Motor coordination and synaptic plasticity deficits are associated with increased cerebellar activity of NADPH oxidase, CAMKII, and PKC at preplaque stage in the TgCRND8 mouse model of Alzheimer's disease

Numerous studies indicate that the cerebellum undergoes structural and functional neurodegenerative changes in Alzheimer's disease. The purpose of this study was to examine the extent of cerebellar alterations at early, preplaque stage of the pathology in TgCRND8 mice through behavioral, electrophysiological, and molecular analysis. Balance beam test and foot-printing analysis revealed significant motor coordination and balance deficits in 2-month-old TgCRND8 mice compared to their littermates. Patch-clamp recordings performed on cerebellar slices of transgenic mice showed synaptic plasticity deficit and loss of noradrenergic modulation at parallel fiber-Purkinje cell synapse suggesting an early dysfunction of the cerebellar circuitry due to amyloid precursor protein overexpression.

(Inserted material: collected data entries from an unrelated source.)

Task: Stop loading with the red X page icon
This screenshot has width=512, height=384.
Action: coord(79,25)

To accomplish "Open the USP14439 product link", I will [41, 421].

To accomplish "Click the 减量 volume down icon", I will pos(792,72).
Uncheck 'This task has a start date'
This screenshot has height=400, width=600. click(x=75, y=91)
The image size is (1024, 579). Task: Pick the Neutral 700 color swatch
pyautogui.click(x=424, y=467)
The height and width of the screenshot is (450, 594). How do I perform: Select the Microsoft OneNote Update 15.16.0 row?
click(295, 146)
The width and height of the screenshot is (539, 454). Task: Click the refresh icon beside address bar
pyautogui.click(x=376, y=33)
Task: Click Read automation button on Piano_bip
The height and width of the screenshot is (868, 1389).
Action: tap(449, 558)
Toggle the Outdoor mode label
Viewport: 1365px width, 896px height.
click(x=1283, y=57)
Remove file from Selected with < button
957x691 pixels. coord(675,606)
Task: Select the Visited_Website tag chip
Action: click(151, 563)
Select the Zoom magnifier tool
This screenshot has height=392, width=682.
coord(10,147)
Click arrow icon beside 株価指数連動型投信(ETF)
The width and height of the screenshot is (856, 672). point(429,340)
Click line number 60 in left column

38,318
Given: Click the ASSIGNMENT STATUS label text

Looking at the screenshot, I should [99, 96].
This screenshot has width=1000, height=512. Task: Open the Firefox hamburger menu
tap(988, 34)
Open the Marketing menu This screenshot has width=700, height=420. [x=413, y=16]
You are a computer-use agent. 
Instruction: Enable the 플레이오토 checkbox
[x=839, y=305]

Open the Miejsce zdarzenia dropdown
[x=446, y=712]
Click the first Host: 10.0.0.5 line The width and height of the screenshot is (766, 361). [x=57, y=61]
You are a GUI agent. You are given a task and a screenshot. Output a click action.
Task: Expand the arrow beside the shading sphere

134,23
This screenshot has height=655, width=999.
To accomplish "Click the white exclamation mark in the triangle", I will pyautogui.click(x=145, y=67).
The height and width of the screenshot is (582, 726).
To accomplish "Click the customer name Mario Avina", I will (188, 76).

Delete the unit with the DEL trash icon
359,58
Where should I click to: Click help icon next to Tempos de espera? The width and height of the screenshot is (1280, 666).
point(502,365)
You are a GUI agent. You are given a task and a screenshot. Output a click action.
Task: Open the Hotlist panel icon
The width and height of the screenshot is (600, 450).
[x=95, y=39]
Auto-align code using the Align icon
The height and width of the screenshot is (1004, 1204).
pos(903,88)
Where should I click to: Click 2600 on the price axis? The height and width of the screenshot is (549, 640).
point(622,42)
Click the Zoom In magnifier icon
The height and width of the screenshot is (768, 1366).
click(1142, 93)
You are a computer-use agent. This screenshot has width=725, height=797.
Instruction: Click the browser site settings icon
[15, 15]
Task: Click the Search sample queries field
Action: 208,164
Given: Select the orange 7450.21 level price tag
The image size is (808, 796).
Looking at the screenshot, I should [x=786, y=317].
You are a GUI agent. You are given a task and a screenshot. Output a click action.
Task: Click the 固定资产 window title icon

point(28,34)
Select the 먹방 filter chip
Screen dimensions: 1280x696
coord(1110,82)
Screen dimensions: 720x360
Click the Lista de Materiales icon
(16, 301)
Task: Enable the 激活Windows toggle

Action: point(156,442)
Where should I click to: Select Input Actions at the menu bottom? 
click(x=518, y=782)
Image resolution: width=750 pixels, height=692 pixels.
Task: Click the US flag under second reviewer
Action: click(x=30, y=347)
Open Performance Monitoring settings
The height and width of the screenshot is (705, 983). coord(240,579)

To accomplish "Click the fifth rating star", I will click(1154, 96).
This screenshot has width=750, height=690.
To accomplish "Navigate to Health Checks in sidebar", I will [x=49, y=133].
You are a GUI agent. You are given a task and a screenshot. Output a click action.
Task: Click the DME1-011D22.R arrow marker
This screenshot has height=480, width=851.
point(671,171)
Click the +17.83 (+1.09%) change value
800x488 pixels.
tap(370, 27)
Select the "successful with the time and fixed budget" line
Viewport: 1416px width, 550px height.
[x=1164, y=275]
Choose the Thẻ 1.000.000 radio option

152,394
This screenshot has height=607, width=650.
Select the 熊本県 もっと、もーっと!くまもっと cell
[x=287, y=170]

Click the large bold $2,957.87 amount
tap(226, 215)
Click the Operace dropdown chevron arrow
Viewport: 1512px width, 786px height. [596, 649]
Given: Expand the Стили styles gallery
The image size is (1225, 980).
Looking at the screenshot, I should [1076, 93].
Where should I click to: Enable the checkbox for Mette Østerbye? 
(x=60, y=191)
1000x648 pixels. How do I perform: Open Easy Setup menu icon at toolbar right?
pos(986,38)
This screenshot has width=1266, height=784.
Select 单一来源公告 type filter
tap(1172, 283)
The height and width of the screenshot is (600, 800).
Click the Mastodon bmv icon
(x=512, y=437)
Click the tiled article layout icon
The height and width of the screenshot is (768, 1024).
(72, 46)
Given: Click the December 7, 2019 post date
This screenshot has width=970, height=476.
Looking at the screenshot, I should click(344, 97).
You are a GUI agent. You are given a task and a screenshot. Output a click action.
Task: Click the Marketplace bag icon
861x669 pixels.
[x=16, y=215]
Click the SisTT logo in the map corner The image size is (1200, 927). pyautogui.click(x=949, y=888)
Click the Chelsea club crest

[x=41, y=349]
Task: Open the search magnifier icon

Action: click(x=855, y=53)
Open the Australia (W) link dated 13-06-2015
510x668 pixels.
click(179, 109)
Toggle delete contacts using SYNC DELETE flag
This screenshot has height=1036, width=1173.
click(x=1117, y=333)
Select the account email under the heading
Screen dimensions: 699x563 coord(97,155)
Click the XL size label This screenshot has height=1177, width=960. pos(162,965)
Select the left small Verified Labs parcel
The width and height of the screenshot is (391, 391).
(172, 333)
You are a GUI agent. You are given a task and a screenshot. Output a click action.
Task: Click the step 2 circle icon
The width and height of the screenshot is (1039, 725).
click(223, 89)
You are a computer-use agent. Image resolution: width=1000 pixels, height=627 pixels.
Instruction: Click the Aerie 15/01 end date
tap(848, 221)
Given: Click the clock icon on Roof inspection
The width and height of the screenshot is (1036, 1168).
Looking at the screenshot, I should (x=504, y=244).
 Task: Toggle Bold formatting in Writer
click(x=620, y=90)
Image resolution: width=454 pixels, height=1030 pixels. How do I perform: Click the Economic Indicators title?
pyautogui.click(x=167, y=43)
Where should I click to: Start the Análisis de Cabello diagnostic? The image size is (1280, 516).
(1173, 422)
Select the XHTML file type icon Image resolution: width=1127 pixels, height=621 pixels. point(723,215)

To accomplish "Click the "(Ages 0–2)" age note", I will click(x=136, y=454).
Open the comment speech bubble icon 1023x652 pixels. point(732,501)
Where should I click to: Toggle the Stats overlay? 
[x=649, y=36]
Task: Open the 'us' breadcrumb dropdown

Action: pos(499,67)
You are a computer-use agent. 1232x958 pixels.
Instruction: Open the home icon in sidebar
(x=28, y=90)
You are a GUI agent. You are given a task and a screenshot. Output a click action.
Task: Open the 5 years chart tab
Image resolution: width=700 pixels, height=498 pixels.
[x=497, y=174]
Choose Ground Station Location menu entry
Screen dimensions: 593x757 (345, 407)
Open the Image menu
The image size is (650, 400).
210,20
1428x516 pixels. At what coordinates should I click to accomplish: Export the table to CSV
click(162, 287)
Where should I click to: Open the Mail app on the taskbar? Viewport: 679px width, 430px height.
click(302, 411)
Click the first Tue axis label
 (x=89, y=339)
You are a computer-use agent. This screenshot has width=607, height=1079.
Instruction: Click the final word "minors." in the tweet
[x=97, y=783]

Finally, western blot analysis revealed an enhanced expression of nicotinamide adenine dinucleotide phosphate (NADPH) oxidase subunits p47phox and p67phox as well as Ca2+/calmodulin-dependent protein kinase and protein kinase C alpha in the cerebellum of 2-month-old transgenic mice. Therefore, we propose the existence of self-sustaining feedback loop involving the formyl peptide receptor 2-reactive oxygen species-Ca2+/calmodulin-dependent protein kinase II-protein kinase C alpha pathway that may promote reactive oxygen species generation in the early stage of Alzheimer's disease and eventually contribute to the exacerbation of pathological phenotype.